Uncertainties are everywhere. Whether it’s climate change, financial volatility, pandemic outbreaks or new technologies, we don’t know what the future will hold. For many contemporary challenges, navigating uncertainty – where we cannot predict what may happen – is essential and, as the book explores, this is much more than just managing risk. But how is this done, and what can we learn from different contexts about responding to and living with uncertainty? Indeed, what might it mean to live from uncertainty?
Drawing on experiences from across the world, the chapters in this book explore finance and banking, technology regulation, critical infrastructures, pandemics, natural disasters and climate change. Each chapter contrasts an approach centred on risk and control, where we assume we know about and can manage the future, with one that is more flexible, responding to uncertainty.
The book argues that we need to adjust our modernist, controlling view and to develop new approaches, including some reclaimed and adapted from previous times or different cultures. This requires a radical rethinking of policies, institutions and practices for successfully navigating uncertainties in an increasingly turbulent world.

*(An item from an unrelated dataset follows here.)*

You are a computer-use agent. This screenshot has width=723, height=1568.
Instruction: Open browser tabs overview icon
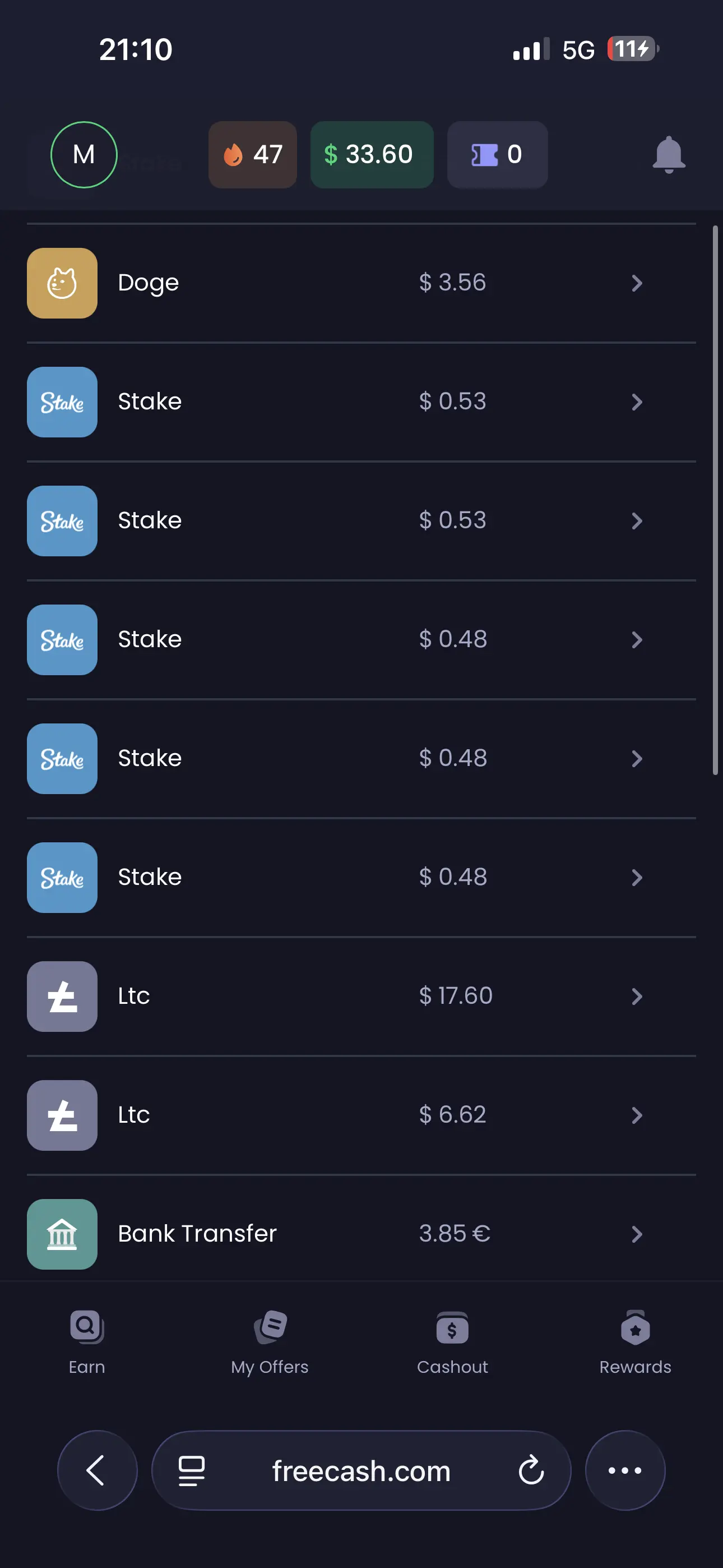[191, 1470]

"Navigating uncertainty is indeed much more than just managing risk. This book lays out a compelling argument on how institutions can transform uncertainty from a threat into new opportunities."
Achim Steiner, Administrator, United Nations Development Programme
"Drawing on 40 years of experience with failures of prediction, Scoones delivers a powerful critique of modernity’s obsession with quantification and control. Uncertainty is inevitable, he argues, but robust social networks can help guard us against risks that we could not have foretold."
Sheila Jasanoff, Harvard University
Ian Scoones is a Professorial Fellow at the Institute of Development Studies, University of Sussex.